━━━ Given records
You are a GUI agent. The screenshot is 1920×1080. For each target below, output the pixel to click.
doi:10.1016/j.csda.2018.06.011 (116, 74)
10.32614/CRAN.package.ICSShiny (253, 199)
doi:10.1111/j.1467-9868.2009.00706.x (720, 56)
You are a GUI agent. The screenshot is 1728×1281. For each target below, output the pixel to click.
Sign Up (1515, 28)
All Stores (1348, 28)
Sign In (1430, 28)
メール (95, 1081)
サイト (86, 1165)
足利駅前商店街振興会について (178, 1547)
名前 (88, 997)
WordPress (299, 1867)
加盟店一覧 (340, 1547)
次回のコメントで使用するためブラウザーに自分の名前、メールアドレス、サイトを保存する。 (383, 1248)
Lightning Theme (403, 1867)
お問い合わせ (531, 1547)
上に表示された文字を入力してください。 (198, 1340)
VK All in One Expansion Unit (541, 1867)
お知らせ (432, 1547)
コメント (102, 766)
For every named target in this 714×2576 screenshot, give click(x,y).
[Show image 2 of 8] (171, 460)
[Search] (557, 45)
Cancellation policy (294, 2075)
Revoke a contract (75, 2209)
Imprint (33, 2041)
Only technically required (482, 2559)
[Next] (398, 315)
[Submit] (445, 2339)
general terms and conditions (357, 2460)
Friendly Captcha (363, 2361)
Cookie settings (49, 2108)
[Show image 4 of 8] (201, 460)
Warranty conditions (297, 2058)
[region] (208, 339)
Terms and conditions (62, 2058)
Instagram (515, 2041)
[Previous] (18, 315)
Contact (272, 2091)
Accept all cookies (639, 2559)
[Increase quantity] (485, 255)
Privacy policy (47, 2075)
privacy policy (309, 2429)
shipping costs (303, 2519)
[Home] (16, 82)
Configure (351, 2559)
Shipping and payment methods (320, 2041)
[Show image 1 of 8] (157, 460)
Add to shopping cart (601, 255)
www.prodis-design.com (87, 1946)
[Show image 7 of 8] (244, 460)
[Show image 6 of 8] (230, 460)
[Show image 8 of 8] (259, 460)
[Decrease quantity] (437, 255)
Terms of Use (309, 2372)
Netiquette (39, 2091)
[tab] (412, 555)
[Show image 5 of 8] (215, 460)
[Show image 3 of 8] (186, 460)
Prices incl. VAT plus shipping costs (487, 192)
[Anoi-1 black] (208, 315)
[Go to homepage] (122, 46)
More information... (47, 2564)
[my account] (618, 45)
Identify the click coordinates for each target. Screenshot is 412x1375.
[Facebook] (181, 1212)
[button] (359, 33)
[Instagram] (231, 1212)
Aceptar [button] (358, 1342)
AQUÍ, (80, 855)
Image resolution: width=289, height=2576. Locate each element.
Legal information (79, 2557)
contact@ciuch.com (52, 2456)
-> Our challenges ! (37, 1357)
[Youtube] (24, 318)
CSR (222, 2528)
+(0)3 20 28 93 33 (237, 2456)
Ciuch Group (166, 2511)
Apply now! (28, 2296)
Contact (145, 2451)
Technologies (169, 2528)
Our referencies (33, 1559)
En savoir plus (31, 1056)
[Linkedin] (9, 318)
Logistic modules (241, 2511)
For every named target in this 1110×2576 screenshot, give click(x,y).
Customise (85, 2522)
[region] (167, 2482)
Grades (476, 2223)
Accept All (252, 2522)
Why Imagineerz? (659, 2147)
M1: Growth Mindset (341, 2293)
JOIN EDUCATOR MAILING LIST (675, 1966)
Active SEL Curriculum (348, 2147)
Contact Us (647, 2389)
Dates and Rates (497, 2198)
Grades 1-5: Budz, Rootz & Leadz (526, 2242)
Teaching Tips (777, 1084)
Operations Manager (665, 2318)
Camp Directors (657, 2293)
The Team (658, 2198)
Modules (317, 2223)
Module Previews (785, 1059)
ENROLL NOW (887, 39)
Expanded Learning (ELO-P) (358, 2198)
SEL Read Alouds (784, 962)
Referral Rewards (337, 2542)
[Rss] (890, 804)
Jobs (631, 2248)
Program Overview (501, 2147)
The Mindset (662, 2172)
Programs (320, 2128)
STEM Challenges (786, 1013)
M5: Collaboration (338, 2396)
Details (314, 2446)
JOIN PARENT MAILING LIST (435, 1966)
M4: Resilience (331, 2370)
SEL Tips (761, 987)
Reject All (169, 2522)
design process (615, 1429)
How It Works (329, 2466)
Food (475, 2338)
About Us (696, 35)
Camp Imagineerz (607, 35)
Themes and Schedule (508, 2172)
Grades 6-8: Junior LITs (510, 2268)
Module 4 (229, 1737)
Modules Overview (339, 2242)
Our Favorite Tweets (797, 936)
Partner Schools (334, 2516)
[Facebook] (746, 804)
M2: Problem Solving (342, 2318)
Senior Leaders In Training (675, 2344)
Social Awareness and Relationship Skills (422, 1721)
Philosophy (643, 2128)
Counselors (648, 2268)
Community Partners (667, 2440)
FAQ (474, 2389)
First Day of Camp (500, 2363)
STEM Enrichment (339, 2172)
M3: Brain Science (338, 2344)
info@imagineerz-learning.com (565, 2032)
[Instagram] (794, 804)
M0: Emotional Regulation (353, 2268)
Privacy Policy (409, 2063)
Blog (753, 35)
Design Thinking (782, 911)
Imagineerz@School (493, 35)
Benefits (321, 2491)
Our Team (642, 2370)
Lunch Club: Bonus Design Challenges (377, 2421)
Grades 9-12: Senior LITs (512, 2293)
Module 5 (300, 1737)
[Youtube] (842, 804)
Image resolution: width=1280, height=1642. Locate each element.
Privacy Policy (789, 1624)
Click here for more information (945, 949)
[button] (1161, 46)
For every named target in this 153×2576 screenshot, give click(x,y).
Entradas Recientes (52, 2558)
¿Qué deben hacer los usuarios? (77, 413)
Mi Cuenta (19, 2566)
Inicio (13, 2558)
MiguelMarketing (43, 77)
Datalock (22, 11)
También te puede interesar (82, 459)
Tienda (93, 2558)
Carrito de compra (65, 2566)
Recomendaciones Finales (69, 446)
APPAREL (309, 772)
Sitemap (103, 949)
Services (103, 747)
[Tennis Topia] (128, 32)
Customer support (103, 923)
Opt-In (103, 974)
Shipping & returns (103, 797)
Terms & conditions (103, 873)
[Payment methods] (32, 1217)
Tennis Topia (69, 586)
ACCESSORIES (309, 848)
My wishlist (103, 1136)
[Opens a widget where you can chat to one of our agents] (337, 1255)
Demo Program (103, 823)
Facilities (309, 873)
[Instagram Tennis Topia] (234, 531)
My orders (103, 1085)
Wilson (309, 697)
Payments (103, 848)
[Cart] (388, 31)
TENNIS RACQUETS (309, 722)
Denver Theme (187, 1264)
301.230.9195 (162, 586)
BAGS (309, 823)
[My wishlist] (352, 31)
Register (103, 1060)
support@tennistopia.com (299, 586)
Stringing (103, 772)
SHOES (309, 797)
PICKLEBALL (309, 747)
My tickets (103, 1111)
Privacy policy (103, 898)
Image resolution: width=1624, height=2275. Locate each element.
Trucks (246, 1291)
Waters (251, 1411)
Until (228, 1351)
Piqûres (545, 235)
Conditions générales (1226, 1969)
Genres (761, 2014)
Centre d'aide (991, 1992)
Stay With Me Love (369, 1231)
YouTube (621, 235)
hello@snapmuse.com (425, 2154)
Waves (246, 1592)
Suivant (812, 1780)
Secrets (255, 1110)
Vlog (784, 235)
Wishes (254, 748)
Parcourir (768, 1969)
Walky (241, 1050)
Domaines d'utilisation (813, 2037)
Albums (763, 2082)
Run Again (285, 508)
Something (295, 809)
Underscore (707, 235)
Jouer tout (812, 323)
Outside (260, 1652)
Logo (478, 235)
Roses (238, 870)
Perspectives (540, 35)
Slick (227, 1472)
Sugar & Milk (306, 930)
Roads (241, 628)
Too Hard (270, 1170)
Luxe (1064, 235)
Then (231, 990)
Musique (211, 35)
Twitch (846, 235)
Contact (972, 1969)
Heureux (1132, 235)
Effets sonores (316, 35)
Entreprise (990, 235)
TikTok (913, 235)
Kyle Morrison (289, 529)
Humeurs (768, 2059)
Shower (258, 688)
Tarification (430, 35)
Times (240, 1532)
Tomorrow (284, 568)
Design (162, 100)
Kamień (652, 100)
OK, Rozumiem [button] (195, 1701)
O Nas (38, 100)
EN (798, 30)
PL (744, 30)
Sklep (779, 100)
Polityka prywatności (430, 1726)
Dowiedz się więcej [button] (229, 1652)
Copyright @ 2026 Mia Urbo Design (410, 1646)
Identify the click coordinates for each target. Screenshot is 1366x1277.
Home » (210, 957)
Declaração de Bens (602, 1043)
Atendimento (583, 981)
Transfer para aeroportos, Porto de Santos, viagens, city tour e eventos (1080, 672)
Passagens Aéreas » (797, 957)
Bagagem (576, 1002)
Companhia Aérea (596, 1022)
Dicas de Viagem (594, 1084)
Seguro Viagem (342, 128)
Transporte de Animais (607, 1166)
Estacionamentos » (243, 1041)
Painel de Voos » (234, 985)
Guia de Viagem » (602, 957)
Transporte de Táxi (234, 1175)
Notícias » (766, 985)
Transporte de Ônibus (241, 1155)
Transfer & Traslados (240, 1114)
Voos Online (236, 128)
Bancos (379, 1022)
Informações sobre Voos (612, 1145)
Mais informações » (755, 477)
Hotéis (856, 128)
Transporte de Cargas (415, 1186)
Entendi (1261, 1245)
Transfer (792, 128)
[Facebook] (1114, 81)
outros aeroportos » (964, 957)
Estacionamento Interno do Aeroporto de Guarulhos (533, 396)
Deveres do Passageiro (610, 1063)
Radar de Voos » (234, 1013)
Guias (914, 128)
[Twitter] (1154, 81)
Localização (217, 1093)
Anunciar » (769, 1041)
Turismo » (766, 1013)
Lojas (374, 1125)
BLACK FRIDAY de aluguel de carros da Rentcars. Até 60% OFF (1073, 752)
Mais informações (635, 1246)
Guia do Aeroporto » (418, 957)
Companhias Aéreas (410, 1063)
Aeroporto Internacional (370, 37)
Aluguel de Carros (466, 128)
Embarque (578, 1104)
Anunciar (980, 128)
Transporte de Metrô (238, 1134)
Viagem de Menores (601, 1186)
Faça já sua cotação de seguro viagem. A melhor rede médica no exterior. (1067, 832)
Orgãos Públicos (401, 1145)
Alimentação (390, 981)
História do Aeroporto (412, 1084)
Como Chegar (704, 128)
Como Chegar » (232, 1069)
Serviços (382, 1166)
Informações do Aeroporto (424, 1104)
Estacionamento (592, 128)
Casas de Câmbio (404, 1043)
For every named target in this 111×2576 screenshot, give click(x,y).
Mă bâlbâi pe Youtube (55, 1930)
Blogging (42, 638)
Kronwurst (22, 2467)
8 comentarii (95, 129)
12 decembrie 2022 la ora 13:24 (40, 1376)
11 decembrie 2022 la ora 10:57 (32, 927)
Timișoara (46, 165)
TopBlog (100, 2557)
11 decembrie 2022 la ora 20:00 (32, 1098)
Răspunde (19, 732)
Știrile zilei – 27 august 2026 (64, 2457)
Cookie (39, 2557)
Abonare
━━━━━━
• Your instructions:
With the line holding "SHOES (309, 797)" as the first and the line holding "Kyle Morrison (289, 529)" as the last, set down that range of the entries above exactly, and nothing else.

• Worked solution:
SHOES (309, 797)
PICKLEBALL (309, 747)
My tickets (103, 1111)
Privacy policy (103, 898)
Image resolution: width=1624, height=2275. Locate each element.
Trucks (246, 1291)
Waters (251, 1411)
Until (228, 1351)
Piqûres (545, 235)
Conditions générales (1226, 1969)
Genres (761, 2014)
Centre d'aide (991, 1992)
Stay With Me Love (369, 1231)
YouTube (621, 235)
hello@snapmuse.com (425, 2154)
Waves (246, 1592)
Suivant (812, 1780)
Secrets (255, 1110)
Vlog (784, 235)
Wishes (254, 748)
Parcourir (768, 1969)
Walky (241, 1050)
Domaines d'utilisation (813, 2037)
Albums (763, 2082)
Run Again (285, 508)
Something (295, 809)
Underscore (707, 235)
Jouer tout (812, 323)
Outside (260, 1652)
Logo (478, 235)
Roses (238, 870)
Perspectives (540, 35)
Slick (227, 1472)
Sugar & Milk (306, 930)
Roads (241, 628)
Too Hard (270, 1170)
Luxe (1064, 235)
Then (231, 990)
Musique (211, 35)
Twitch (846, 235)
Contact (972, 1969)
Heureux (1132, 235)
Effets sonores (316, 35)
Entreprise (990, 235)
TikTok (913, 235)
Kyle Morrison (289, 529)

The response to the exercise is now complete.